Eine andere Frau, die mit ihrem bettlägerigen Mann zusammen in einer kleinen Wohnung in Heimerzheim lebt, ist zu Tränen gerührt, als sie von Brix erfährt, dass sie für die Lieferung heute nicht bezahlen muss. In der Regel müssen die Tafel-Kunden einen kleinen Betrag für die Lebensmittel bezahlen, die sie von der Tafel erhalten. Doch wegen der Ausnahmesituation ist das heute anders. Überall, wo Brix hinkommt, herrscht große Dankbarkeit. Eine alte Frau erzählt fröhlich, dass sich das Leben für sie wieder normalisiert hat, weil auch der Pflegedienst wieder zu ihr kommt, der sie wäscht und ihr die Stützstrümpfe an- und auszieht. Die Frau wird von der Sozialstation des Deutschen Roten Kreuz in Odendorf gepflegt.

Zurück im Normalbetrieb der Pflege

Dort ist seit Anfang der Woche weitgehend der Normalbetrieb eingekehrt. Die Pflegedienstleitung der Sozialstation, Ida Kiel, sitzt wieder hinter ihrem Schreibtisch. Sie ist erleichtert, dass ihre 22 Mitarbeiterinnen und Mitarbeiter wieder ihre Touren fahren können. Nur einige Kunden in Odendorf müssen die Pflegekräfte zu Fuß aufsuchen, weil Straßen und Brücken zerstört sind. Die Station selbst war nicht vom Hochwasser betroffen.

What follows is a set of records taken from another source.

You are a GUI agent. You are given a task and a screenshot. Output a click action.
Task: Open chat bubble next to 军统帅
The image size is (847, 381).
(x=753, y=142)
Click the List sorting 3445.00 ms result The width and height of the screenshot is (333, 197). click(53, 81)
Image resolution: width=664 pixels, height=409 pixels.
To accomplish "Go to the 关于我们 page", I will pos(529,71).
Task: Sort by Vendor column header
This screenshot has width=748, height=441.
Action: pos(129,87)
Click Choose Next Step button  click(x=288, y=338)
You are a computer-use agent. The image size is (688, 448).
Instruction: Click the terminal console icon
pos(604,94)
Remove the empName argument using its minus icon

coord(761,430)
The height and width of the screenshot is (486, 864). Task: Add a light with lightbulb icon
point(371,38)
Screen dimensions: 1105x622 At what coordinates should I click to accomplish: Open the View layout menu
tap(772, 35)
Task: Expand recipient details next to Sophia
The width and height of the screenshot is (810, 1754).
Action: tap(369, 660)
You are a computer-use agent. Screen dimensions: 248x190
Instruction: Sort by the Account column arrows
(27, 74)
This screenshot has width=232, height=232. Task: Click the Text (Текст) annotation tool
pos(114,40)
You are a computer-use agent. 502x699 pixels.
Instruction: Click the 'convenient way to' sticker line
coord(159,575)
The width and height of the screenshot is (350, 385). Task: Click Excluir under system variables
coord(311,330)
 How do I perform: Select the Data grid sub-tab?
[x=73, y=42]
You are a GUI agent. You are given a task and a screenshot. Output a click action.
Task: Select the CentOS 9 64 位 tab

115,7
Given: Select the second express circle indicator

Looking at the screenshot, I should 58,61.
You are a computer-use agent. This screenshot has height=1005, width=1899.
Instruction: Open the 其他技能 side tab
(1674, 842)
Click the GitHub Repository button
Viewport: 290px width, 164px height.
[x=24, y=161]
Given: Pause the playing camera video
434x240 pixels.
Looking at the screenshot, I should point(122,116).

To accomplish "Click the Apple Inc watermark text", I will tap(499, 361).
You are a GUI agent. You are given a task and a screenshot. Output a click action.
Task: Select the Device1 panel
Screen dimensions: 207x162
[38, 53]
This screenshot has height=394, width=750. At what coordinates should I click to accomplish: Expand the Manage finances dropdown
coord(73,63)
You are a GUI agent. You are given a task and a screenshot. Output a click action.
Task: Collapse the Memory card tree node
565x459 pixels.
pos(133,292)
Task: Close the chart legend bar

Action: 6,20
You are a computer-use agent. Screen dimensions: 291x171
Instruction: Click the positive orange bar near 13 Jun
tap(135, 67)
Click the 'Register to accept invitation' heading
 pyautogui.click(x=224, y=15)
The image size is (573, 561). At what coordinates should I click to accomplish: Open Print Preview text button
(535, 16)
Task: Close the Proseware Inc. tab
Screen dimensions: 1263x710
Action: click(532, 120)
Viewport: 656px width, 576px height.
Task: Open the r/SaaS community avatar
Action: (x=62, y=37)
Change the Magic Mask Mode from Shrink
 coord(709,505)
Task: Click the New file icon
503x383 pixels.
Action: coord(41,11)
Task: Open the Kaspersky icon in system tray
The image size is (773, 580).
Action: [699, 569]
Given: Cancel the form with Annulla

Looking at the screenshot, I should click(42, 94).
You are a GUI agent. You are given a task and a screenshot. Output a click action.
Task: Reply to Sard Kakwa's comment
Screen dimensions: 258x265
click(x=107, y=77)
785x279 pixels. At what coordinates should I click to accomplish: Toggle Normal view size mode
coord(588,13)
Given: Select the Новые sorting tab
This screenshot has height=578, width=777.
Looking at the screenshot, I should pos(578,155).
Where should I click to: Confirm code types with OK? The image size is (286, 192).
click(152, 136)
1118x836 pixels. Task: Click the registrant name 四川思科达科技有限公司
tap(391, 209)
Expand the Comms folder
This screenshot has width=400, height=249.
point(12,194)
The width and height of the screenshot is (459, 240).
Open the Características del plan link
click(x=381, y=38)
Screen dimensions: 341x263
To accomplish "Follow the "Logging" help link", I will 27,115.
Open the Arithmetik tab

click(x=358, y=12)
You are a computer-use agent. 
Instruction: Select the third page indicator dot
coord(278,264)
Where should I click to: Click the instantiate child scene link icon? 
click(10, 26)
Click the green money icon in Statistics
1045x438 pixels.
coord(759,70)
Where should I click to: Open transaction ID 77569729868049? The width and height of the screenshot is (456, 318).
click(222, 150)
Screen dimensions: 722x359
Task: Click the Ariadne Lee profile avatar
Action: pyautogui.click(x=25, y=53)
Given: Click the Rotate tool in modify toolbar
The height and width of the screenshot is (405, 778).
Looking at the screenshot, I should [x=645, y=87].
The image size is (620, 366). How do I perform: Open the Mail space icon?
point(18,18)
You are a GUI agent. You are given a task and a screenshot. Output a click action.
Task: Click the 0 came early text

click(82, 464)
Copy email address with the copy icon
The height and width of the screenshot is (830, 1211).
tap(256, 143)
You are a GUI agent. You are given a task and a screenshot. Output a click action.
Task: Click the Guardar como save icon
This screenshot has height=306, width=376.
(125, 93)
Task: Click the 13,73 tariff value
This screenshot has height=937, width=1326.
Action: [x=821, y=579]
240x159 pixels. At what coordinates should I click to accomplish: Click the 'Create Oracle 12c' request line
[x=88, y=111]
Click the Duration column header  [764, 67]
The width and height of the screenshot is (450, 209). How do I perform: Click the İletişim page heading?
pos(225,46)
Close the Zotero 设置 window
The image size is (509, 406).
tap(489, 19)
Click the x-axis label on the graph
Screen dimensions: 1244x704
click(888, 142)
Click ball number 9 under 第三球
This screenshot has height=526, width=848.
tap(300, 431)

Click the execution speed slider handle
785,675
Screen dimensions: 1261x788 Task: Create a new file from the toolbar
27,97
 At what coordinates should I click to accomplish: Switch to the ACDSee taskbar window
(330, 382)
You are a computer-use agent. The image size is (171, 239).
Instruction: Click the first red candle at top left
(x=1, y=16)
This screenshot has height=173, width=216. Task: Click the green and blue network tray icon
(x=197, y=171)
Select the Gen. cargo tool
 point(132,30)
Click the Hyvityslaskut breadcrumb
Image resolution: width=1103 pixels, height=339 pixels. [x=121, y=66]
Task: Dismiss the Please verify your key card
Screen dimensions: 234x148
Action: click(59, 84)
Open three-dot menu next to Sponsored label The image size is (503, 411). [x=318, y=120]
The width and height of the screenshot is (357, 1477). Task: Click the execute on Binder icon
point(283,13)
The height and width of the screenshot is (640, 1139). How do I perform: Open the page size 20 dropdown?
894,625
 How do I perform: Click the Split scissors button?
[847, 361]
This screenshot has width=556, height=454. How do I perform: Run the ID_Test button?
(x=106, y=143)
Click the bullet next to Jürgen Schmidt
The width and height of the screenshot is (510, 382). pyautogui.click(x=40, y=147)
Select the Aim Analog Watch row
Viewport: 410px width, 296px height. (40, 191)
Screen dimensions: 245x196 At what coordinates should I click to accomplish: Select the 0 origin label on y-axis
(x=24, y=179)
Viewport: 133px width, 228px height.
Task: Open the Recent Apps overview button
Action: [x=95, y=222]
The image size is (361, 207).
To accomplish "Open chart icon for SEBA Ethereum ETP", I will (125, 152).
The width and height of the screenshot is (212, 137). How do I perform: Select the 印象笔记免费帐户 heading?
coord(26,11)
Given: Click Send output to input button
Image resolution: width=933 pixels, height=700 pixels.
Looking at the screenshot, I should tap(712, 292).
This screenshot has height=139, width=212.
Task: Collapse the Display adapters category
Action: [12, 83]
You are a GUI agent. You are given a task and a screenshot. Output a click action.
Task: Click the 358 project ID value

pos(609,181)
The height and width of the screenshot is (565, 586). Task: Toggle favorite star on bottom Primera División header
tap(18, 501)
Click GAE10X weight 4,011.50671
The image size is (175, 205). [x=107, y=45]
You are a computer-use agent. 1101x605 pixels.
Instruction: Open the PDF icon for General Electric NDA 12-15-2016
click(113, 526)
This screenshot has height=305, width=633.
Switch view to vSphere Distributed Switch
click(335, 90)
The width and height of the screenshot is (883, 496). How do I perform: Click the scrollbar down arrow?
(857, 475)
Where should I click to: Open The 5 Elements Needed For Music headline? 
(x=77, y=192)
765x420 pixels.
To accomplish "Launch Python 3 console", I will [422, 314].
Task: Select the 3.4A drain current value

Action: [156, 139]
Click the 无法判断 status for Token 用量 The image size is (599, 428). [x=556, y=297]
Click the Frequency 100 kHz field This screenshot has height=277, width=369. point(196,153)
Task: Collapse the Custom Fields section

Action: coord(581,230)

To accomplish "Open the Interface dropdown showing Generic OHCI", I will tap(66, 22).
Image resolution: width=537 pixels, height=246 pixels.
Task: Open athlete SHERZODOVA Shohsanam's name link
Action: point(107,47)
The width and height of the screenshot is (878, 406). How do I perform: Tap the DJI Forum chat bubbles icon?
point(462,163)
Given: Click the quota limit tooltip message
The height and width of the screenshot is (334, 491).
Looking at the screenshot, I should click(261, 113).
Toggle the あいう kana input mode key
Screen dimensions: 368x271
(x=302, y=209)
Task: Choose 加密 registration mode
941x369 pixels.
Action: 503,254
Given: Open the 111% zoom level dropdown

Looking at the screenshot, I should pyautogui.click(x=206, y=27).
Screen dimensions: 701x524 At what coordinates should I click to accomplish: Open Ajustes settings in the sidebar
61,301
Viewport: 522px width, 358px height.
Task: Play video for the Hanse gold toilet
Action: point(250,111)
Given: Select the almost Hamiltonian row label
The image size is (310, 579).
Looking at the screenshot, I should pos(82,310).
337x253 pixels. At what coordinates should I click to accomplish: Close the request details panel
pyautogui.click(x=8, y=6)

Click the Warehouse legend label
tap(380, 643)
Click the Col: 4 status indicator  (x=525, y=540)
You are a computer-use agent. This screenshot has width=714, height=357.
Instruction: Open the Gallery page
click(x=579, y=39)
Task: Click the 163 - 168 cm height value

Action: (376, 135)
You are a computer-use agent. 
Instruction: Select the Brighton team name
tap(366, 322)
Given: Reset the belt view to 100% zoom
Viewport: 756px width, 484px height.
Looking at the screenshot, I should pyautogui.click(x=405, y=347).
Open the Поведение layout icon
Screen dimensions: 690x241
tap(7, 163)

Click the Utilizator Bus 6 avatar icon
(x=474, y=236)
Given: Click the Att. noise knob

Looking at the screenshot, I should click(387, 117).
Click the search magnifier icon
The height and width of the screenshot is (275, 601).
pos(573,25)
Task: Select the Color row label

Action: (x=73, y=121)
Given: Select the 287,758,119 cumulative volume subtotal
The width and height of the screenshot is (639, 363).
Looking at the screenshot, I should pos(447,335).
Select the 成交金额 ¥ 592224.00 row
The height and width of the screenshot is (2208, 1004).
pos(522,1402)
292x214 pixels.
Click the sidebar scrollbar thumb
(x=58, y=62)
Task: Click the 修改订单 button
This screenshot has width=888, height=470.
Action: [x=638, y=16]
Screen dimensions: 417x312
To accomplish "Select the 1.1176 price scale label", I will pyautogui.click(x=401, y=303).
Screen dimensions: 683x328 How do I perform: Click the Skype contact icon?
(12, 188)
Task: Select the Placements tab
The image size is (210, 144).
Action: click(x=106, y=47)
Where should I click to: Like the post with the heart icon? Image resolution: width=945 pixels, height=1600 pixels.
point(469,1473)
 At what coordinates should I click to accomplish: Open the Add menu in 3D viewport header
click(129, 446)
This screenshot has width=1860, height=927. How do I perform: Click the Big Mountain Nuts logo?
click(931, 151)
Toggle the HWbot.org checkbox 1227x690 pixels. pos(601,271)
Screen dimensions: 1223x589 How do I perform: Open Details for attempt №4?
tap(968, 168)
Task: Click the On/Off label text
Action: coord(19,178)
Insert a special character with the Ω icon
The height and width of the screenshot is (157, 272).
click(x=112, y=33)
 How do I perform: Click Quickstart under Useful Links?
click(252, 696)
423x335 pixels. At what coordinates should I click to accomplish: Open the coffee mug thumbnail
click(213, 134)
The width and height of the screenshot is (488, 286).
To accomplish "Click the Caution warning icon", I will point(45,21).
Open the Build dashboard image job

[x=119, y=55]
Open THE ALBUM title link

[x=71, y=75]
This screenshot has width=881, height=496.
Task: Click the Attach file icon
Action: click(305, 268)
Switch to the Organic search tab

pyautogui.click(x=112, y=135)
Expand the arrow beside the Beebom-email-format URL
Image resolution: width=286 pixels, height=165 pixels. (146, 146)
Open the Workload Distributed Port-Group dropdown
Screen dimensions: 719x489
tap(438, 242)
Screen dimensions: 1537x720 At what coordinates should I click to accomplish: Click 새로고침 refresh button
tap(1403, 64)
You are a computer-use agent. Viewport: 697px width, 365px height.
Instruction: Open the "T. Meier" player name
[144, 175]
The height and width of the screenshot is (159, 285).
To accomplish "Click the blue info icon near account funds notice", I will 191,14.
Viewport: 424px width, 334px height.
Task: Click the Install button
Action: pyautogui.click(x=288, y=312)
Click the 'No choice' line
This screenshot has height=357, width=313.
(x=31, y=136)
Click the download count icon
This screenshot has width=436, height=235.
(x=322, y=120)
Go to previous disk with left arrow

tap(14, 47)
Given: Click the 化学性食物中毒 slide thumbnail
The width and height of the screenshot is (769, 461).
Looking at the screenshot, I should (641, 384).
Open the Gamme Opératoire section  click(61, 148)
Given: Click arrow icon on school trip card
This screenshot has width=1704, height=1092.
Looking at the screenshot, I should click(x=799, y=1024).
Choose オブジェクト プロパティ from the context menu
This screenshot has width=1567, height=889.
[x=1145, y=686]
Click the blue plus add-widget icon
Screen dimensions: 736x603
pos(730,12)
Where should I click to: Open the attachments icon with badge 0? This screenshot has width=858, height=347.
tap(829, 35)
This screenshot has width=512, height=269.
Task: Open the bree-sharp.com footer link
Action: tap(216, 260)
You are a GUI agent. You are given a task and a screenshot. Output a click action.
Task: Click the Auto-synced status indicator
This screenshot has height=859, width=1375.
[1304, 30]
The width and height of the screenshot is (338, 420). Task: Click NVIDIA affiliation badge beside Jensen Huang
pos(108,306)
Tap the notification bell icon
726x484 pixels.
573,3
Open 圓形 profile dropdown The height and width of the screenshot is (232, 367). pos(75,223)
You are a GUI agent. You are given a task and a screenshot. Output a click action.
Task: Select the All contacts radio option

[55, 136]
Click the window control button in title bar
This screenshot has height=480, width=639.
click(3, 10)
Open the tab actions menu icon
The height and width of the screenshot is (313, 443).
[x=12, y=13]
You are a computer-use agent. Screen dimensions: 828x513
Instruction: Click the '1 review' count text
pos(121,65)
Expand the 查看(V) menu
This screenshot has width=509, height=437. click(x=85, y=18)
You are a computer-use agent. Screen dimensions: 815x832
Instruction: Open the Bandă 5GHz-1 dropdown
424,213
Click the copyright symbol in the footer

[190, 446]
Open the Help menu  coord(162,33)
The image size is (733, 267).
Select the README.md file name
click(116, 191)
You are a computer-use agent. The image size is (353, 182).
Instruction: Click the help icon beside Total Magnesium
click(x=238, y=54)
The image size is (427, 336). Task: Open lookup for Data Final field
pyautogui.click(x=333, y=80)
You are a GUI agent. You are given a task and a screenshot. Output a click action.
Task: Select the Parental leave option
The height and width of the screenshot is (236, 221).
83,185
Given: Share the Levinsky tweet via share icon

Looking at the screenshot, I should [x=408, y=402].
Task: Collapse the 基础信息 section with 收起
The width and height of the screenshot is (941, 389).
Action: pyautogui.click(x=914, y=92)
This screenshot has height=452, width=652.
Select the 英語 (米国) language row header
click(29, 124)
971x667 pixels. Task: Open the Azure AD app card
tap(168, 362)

Als das Wasser vor zwei Wochen stieg, waren noch Pflegerinnen im Spätdienst unterwegs, erzählt Kiel. „Meine Mitarbeiterinnen haben mich angerufen und haben gesagt, dass das Wasser auf den Straßen so hoch steht, dass sie mit den Autos nicht mehr durchkommen. Wir haben die Tour dann abgebrochen.“ Die noch zu versorgenden Kunden versuchte sie, über Handy zu erreichen.

Bis vergangenen Sonntag herrschte Notversorgung. Denn das Hochwasser hatte es unmöglich gemacht, die Kunden zu erreichen. Einige wurden evakuiert, auch die Sozialstation war tagelang nur unter Lebensgefahr zugänglich, weil der Damm einer Talsperre zu brechen drohte und der Ort in diesem Fall binnen einer Viertelstunde ein weiteres Mal überflutet worden wäre.

Schnell Notversorgung organisiert

Kiel und ihr Team haben trotzdem alles gegeben, um die Menschen, die auf ihre Pflege angewiesen sind, nicht im Stich zu lassen. Um die lebenswichtige Versorgung für die Kunden sicherzustellen, holten Kiel und weitere Mitarbeiter Tabletten und Haustürschlüssel noch während der Evakuierung aus der Sozialstation. Die Atmosphäre sei ihr unheimlich vorgekommen. „Da war so eine Stille im Dorf“, erinnert sich Kiel.

Kiel organisierte die Notversorgung für diejenigen, die am dringendsten auf Hilfe angewiesen sind. Bei den übrigen informierte sie die Angehörigen. Von den über 90 zu versorgenden Kunden wurden etliche in Heimen und Krankenhäusern untergebracht, so dass sich Kiel erst einen Überblick verschaffen musste, wer sich noch in der Wohnung befindet und versorgt werden muss. Kunden, die zuhause bleiben konnten, erhielten ihre Medikamentenration für vier bis sieben Tage, damit die Pflegekräfte nicht täglich vorbeikommen mussten.

Jetzt seien Routinen und der Kontakt zu Bezugspersonen sehr wichtig für die Kunden, sagt Kiel. „Wir müssen viel mit den Menschen reden.“ Die Rückkehr zur Normalität sei auch für die Kunden nun entscheidend.